1. Should you be taking aspirin? – If you have established heart disease (i.e., you’ve had a heart attack, stent, bypass surgery, etc.), you should be on aspirin. Less than 1/2 of patients are. (Note: use of aspirin for ‘primary prevention,’ i.e., for people without known heart disease, is less clear… Talk to your doctor about whether aspirin is appropriate for you.)
2. Is your blood pressure under control? – Have you ever had it checked? For most people, normal blood pressure should be lower than 140/90 mm Hg. (Remember, both the top and bottom numbers are important risk factors for heart disease and stroke). Unfortunately, less than 1/2 of people with high blood pressure had their blood pressure under control. And this is more likely to be the case if you are poor, uninsured, or have poor access to regular health care.
3. What’s your cholesterol? – You should have your levels checked at least every 5 years, more frequently if your levels are high or you are on treatment. One in three adults haven’t done this. Do you know what your numbers are?
There are 4 types of cholesterol we usually measure.
- Total cholesterol – normal is less than 200 mg/dL
- LDL (‘bad’) cholesterol – normal depends on what other problems you have (< 160 mg/dL if you are otherwise healthy; < 130 with other risk factors for heart disease like high blood pressure; < 100 if you have known heart disease)
- HDL (‘good’) cholesterol – normal is greater than 40 mg/dL
- Triglycerides (another bad cholesterol) – normal is less than 150 mg/dL
What does this mean for you (and your family members)?
Maybe you’re thinking, ‘I’m young.
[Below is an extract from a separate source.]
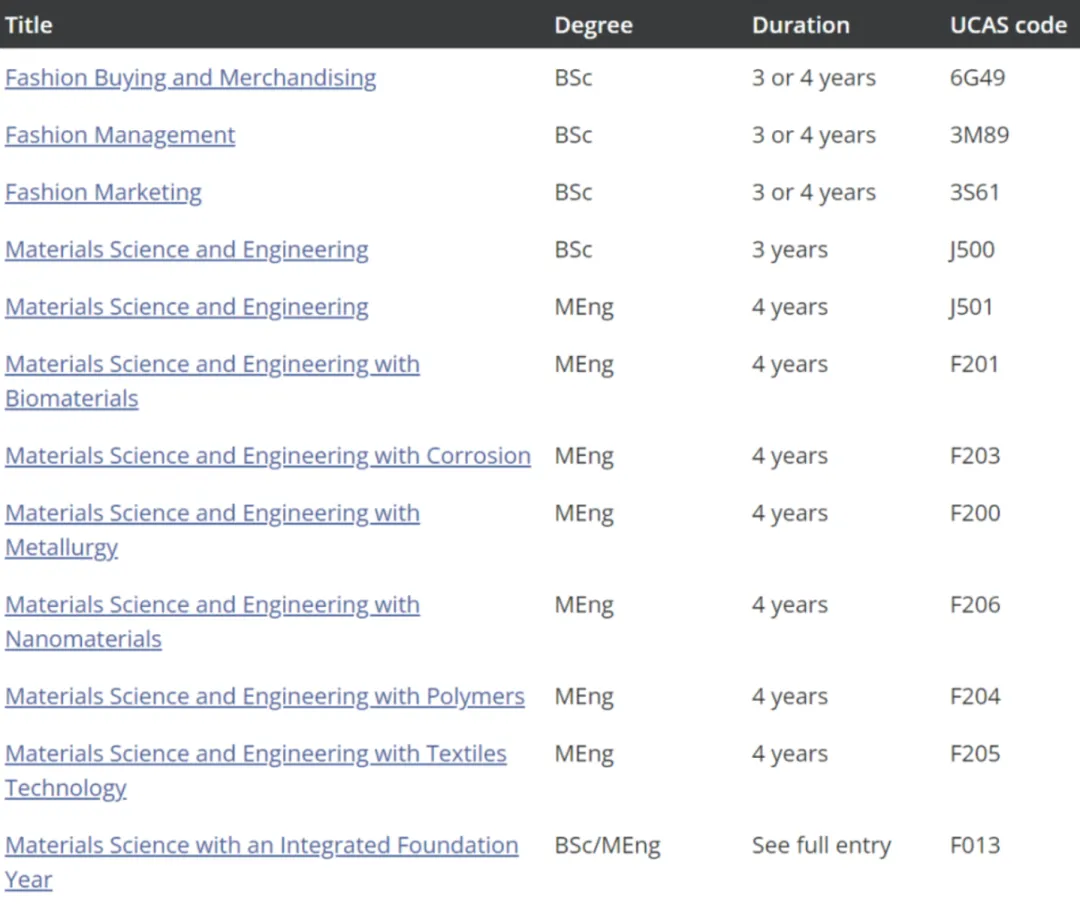1080x904 pixels.
Task: Select the Duration column header
Action: [x=800, y=25]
I’m healthy. I don’t need to worry about this stuff.’ But remember, heart disease is the number one killer of adults in the US. Number 1. More people die from heart disease than from the next three most common causes of death combined. And that includes all forms of cancer. Think about it.
It is never too early to think about preventing heart disease. And it’s never too early to encourage your mom, dad, brothers, sisters, and friends to do the same. Here’s what you can do now:
1. Get your blood pressure checked and if needed, get treated.
2. Find out your cholesterol levels and if needed, get treated.
3. Quit smoking.
4. Get moving.
5. Eat right and maintain a healthy weight.
6. Encourage your friends and family members to do the same.
If you aren’t sure what you need to be doing at your age (not all recommendations are the same for all age groups…), be sure to ask your doctor.
By doing these preventative measures, we could save more than 100,000 lives each year. I say we just start with saving yours first.